If you managed to compute the time/sqrt(distance) ratio using
an analog computer, we would need to have a different conversation,
but I doubt that is relevant to the question that was asked.

Also notice that in my data tabulated above, the scatter is
huge compared to the quantization error, so the details of
how the quantization was done don't matter. This is how it
should be. The rule is, use plenty of guard digits. This
is just one of the ways in which the usual "significant figures"
rules are profoundly pernicious: They /require/ you to keep
rounding off until roundoff error is the dominant contribution
to the uncertainty ... whereas in a well-designed experiment
and/or calculation, roundoff error is never the dominant
contribution.
http://www.av8n.com/physics/uncertainty.htm

Is there a _simple_ measure that you'd suggest for characterizing the
overlap of the distributions? I can get them as far as conceptually
'getting' that distributions that don't overlap aren't likely the
same, and those with significant overlap are, but I haven't yet found
a _simple_ measure that will allow them to compare (at least, not one
that I'm super happy with: I've had them look for overlap within 1
sigma of the mean, which was easy to do, but not necessarily on good
footing. ...or maybe it is? C onceptually, I'm OK with it, but I'd
like a comparison measure without doing T tests or similar).

If you don't want to use a mathematical test _or even if you do_
you should treat the pendulum as a multi-dimensional statistical
problem. As always, the first step should be to look at the data.
Here is a plot of some Monte Carlo data:
http://www.av8n.com/physics/img48/pendulum-model.png

You see there is some scatter in the observations of the length,
and some scatter in the observations of the period. There is
also a model (shown in red) that tells us the theoretical
relationship of period versus length. The real question IMHO
is how well the data fits the model. More precisely, the
question is whether
a) the data fits the model /within the scatter/ which
means there is no sign of systematic error, or
b) there is evidence for some systematic error.

In the example that I plotted out, it looks like might be some
systematic error. It is unlikely that any systematic error in
the timing would go unnoticed for long, so we suspect there
might be some systematic error in the way the length is being
measured.
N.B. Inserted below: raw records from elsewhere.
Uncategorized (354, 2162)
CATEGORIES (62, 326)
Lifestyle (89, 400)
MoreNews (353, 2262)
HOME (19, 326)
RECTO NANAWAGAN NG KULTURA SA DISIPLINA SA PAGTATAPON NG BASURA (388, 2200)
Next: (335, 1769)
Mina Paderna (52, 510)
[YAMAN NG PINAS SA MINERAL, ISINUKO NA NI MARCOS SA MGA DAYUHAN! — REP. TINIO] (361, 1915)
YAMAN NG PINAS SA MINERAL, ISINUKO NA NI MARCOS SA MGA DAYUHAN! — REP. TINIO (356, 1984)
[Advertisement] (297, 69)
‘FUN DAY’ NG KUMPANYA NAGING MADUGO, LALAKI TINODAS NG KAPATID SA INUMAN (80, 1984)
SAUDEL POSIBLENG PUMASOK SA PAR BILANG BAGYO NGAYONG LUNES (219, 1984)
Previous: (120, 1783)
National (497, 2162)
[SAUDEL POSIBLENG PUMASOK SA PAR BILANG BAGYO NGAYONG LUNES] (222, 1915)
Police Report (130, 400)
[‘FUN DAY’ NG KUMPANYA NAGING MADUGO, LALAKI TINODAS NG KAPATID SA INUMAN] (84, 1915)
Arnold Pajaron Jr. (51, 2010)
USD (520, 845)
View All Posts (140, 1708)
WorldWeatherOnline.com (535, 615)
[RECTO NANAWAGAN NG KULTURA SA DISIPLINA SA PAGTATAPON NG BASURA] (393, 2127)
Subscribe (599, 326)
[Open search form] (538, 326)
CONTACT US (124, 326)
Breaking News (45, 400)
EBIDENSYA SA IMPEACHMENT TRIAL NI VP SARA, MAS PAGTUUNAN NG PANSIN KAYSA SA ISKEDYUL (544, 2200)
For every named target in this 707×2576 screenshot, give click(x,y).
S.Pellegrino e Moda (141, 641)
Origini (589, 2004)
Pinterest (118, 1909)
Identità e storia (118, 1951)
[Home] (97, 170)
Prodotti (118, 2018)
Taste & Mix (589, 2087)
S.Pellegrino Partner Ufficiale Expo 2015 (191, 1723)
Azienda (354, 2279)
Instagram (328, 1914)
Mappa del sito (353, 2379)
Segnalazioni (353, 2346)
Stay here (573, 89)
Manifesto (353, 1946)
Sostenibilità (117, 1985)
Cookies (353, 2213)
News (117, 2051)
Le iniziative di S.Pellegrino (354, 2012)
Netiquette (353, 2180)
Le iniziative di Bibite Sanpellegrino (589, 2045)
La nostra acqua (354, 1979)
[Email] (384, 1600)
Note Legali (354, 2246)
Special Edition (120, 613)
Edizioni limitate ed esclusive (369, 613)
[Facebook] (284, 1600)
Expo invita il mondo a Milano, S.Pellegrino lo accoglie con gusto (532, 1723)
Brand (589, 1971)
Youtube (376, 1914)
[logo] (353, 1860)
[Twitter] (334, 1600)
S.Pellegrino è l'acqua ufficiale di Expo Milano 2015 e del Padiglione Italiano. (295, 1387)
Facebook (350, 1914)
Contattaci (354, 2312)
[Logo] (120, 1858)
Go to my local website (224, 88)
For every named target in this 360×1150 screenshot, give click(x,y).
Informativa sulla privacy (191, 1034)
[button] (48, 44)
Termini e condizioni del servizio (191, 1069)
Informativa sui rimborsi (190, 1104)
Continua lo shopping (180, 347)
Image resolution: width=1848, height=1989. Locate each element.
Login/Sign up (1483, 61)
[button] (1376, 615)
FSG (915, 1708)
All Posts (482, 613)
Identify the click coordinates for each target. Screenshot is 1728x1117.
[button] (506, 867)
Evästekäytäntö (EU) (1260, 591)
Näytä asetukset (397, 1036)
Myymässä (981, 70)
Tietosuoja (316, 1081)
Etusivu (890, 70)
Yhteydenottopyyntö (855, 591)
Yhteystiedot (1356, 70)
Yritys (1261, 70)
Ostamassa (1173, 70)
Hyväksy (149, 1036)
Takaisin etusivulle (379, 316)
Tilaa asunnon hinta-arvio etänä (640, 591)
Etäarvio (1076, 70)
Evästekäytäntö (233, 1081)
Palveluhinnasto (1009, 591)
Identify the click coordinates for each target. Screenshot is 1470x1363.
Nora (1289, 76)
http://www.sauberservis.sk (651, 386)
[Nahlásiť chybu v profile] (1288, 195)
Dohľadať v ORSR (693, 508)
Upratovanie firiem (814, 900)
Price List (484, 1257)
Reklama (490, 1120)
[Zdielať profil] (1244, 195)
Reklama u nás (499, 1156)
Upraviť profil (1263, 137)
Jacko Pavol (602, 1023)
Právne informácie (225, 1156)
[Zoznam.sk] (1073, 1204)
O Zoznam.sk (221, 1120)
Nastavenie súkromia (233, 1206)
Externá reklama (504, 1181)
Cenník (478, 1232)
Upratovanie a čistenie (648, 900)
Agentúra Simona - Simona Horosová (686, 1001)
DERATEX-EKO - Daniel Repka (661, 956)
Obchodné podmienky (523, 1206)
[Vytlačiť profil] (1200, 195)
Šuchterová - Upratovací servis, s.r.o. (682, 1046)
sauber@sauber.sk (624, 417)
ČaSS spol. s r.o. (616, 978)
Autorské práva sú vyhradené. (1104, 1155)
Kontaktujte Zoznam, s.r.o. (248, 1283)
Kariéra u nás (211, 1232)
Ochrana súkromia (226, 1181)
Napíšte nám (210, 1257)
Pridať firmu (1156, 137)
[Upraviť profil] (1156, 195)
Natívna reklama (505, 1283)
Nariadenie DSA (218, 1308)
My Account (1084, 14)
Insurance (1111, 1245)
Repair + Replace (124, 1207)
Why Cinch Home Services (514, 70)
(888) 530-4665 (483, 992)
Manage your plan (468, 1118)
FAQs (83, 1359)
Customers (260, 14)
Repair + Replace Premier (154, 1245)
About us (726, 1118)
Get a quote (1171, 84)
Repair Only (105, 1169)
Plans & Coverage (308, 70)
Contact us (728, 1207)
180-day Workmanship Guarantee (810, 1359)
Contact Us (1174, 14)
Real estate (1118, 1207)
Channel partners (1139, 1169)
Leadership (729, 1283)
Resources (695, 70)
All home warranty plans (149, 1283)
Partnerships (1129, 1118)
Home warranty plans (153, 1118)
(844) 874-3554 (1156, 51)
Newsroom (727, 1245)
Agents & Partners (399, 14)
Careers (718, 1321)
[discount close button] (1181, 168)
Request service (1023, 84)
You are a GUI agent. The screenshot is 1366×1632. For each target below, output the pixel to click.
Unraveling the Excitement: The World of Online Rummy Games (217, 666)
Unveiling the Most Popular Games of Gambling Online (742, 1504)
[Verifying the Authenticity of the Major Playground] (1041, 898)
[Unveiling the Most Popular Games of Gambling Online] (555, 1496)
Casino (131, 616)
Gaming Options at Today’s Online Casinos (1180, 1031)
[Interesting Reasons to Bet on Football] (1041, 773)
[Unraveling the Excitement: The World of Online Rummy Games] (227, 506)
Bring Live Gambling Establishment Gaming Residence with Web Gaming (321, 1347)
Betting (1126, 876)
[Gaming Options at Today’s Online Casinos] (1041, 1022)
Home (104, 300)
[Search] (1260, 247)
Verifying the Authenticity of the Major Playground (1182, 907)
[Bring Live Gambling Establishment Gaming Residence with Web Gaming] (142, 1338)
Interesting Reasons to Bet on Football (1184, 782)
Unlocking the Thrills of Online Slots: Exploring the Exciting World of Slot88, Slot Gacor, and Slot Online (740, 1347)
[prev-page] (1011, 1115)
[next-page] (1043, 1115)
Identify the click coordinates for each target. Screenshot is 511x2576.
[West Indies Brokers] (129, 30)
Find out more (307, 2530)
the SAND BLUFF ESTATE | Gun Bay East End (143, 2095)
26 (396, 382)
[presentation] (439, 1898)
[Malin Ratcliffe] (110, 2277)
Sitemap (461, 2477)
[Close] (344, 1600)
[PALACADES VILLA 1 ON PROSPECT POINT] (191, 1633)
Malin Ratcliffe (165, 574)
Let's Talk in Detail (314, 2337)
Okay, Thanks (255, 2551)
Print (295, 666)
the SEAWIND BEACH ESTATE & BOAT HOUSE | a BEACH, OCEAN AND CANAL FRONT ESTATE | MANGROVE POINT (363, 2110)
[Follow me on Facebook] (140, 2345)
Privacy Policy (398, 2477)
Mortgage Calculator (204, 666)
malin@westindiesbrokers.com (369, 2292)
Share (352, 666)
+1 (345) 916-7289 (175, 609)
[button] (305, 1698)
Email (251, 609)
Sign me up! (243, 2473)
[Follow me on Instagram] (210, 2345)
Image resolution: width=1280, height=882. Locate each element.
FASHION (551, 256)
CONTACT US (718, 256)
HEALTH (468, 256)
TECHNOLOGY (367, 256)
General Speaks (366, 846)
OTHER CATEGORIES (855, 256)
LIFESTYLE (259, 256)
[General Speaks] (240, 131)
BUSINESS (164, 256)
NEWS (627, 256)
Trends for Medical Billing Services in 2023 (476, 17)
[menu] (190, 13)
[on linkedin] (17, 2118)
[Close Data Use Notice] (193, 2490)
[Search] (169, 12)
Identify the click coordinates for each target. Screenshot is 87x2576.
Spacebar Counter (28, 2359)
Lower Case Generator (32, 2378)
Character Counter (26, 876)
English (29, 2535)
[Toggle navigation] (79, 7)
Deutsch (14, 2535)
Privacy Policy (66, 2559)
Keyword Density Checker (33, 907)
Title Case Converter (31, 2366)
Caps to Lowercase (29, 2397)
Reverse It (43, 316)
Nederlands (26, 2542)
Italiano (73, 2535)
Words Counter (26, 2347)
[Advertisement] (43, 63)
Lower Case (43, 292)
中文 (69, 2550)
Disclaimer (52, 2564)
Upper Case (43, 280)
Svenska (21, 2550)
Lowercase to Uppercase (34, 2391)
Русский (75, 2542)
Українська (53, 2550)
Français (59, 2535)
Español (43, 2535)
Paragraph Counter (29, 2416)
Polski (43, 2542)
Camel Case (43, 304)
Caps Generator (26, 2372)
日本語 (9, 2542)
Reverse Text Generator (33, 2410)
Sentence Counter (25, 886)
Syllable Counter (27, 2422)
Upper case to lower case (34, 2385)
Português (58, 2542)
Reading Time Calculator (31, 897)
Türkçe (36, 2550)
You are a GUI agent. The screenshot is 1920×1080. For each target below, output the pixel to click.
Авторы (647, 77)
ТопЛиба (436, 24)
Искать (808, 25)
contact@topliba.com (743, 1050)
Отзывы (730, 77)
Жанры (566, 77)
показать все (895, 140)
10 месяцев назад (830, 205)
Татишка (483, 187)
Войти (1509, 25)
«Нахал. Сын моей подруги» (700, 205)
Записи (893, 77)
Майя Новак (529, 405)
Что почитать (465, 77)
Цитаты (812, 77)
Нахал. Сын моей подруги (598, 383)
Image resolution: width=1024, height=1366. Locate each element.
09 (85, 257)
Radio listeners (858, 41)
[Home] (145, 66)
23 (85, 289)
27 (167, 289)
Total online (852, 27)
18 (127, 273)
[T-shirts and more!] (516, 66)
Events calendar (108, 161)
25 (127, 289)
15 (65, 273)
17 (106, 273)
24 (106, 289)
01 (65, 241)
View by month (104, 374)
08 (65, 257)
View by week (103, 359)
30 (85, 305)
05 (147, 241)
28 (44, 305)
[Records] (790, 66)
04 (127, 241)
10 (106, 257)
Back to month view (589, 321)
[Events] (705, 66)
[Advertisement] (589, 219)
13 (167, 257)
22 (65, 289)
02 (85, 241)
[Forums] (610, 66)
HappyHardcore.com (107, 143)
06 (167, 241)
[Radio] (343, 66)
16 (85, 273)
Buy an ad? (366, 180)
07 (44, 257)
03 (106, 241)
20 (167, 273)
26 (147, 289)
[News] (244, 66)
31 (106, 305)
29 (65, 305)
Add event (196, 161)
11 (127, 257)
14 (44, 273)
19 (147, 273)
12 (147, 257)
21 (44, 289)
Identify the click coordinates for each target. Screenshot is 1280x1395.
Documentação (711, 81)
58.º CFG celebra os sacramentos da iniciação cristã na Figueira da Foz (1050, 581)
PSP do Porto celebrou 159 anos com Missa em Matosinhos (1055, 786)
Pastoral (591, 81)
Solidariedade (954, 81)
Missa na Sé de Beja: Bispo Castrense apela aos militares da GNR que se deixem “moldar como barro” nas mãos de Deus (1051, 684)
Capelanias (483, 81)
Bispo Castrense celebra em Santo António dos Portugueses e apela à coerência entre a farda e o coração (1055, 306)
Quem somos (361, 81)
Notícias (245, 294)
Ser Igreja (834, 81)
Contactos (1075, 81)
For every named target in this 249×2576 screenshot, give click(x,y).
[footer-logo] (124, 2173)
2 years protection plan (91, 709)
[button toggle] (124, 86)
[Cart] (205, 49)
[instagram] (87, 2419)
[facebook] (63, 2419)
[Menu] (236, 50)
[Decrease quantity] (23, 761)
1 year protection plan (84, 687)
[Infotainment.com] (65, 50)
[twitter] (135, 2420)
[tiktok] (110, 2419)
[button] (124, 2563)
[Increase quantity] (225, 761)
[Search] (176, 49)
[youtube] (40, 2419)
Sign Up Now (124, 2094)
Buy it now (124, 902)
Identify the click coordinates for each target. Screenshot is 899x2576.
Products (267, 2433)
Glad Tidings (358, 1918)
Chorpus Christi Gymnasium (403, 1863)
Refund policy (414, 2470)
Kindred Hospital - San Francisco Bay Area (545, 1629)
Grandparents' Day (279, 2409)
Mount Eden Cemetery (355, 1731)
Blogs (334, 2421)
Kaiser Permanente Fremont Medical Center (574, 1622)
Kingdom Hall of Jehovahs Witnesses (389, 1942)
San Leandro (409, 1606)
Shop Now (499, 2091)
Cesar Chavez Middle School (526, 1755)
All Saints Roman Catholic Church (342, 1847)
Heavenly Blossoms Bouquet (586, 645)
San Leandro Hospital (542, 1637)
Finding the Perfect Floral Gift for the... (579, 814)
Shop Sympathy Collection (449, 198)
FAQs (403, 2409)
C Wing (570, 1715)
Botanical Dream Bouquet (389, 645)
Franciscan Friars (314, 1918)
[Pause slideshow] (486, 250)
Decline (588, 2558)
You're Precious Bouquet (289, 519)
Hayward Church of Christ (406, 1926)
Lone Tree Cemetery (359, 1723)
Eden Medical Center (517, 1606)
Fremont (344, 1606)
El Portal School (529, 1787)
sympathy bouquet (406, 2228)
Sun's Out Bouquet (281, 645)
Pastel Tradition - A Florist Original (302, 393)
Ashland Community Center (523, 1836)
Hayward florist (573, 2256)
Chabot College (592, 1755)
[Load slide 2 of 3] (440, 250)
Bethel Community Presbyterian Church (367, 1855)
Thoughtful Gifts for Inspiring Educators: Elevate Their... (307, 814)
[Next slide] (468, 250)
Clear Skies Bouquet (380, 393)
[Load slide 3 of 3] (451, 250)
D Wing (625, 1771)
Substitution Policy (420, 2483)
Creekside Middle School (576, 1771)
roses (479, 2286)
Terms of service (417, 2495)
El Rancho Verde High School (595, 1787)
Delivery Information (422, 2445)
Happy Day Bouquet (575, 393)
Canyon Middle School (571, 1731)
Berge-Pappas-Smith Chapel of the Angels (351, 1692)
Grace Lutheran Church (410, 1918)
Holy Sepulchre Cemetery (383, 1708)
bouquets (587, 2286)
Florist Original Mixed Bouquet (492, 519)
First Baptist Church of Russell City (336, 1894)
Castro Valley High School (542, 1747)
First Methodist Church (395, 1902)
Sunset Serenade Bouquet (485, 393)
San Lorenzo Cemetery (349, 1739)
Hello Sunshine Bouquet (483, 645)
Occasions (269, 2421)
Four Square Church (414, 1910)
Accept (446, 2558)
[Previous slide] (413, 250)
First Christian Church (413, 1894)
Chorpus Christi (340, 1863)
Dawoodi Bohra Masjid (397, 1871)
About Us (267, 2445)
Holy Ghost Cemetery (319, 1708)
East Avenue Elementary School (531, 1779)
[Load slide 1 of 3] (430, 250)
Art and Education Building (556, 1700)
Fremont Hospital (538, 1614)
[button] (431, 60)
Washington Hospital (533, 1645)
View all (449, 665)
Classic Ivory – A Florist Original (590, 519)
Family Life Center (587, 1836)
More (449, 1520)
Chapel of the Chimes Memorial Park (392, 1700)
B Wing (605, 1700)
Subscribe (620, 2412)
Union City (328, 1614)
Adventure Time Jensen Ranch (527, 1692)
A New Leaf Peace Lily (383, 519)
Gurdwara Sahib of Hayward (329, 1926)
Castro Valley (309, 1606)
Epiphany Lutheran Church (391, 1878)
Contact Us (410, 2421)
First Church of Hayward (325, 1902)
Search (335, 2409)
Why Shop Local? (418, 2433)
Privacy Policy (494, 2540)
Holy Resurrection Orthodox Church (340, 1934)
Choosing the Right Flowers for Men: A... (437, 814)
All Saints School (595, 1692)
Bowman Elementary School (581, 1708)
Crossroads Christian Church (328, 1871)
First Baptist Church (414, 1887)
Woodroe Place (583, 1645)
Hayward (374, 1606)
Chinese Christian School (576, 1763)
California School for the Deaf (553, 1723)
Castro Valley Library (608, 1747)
OTOH there is some chance that there is no systematic
error and the discrepancy we see is just a fluke, and we can't
rule this out without more data; see below (*) for more
on this.

To summarize: sometimes people overlook the basics:

Simplicio: The apparatus isn't working.
Salvatio: Did you try plugging it in?

Simplicio: I don't know how to analyze this data.
Salvatio: Did you try plotting it out and looking at it?

At the not-quite-basic level we have:
Did you try building a Monte Carlo model so you
can see what the data /should/ look like, with
and without systematic error?

My plot does in fact show data from a Monte Carlo model. It
is built using a gnumeric spreadsheet. I can sit there and
repeatedly re-run the simulation by hitting F9. (*) That's
how I know what can be considered a fluke and what can't.

There's uncertainty in the measurement, as well as uncertainty in the
distribution of the expected value of the measurement

Note that the terminology is ambiguous here. Actually it's
worse than that, because _ambi-_ means two, and there are
more than two interpretations here:
-- The uncertainty of a single observation (which is zero).
-- The scatter, i.e. the empirical width of the /set/ of
observations.
-- The width of the underlying distribution from which the
observations were drawn. This may include contributions
from systematic error, which don't show up in the scatter.

As before, I emphasize that there is *no* uncertainty in
any single observation x_i. On the first observation, the
reading on the stopwatch was 1.235 and I am absolutely
certain about that. There will be some scatter in a /set/
of observations, but that is a property of the set, not a
property of any particular element of the set.

=================

The /general/ problem of how to compare two probability
distributions is very tricky. I know about ten schemes for
doing that. None of them are simple. And the choice of
which one to use is very sensitive to the details of what
you are comparing and what you intend to do with the answer.

If at all possible, you are better off reformulating the
question so it doesn't look like a generalized comparison
between two distributions. In the pendulum example, the
reformulated question asks whether there is evidence for
systematic error. This question is nontrivial but not nearly
so bad as the open-ended comparison question.